[Excerpt to read — start]
A personal loan is essentially a type of credit that many people get to pay medical bills, make improvements to their homes, fund vacations and weddings, and a number of other things. If you need to borrow a significant amount of money for any reason, it is important that you get as much information as possible on personal loans. When you take the time to get this information, you will be able to make an educated decision. The last thing you want to do is rush into getting a personal loan, because you will most likely regret it.
Where to get a Personal Loan
You can get a personal loan at a bank or credit union, though there are also a number of private lenders you can borrow from. It is highly recommended that you first try to get a loan from a bank or other reputable financial institution. You can always go looking for private lenders if you get turned down by your bank, but not all of them are reputable or trustworthy. If you are going to go with a private lender, make sure you do your homework before choosing one in particular to borrow from. You will most likely be able to apply for a personal loan online.
Documents you will need
There are going to be some personal and financial documents that you will need to verify your identity and income. Most lenders will require you to submit proof of where you live and work. Every lender has different rules about which documents applicants must submit, but you will definitely want to have proof of your residence and employment on hand. For proof of residence you can use your driver’s license, and for proof of employment you can show them a recent pay stub.
Secured vs. Unsecured Loans
A secured loan can be secured or unsecured. You will find that a secured loan requires some sort of collateral, such as a car or home. This means that if you default on your loan because you are not able to pay it back for whatever reason, you risk losing the property you put up as collateral. An unsecured loan does not require any collateral at all, but these loans can be hard to get for those who don’t have very good credit. It is very important that you take the time to think about whether or not you want to get a secured loan, because you are risking losing your property if you are unable to pay back the money on time.
[Excerpt to read — finish]
[Stored data — start]
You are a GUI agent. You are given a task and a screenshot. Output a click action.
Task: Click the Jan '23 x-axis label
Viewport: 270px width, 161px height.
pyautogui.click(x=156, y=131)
[Stored data — finish]
Write out the part of the personal loan article that opens with the words containing "Where to get" and closes with "personal loan online.". Answer from the personal loan article alone, not from the listing.

Where to get a Personal Loan
You can get a personal loan at a bank or credit union, though there are also a number of private lenders you can borrow from. It is highly recommended that you first try to get a loan from a bank or other reputable financial institution. You can always go looking for private lenders if you get turned down by your bank, but not all of them are reputable or trustworthy. If you are going to go with a private lender, make sure you do your homework before choosing one in particular to borrow from. You will most likely be able to apply for a personal loan online.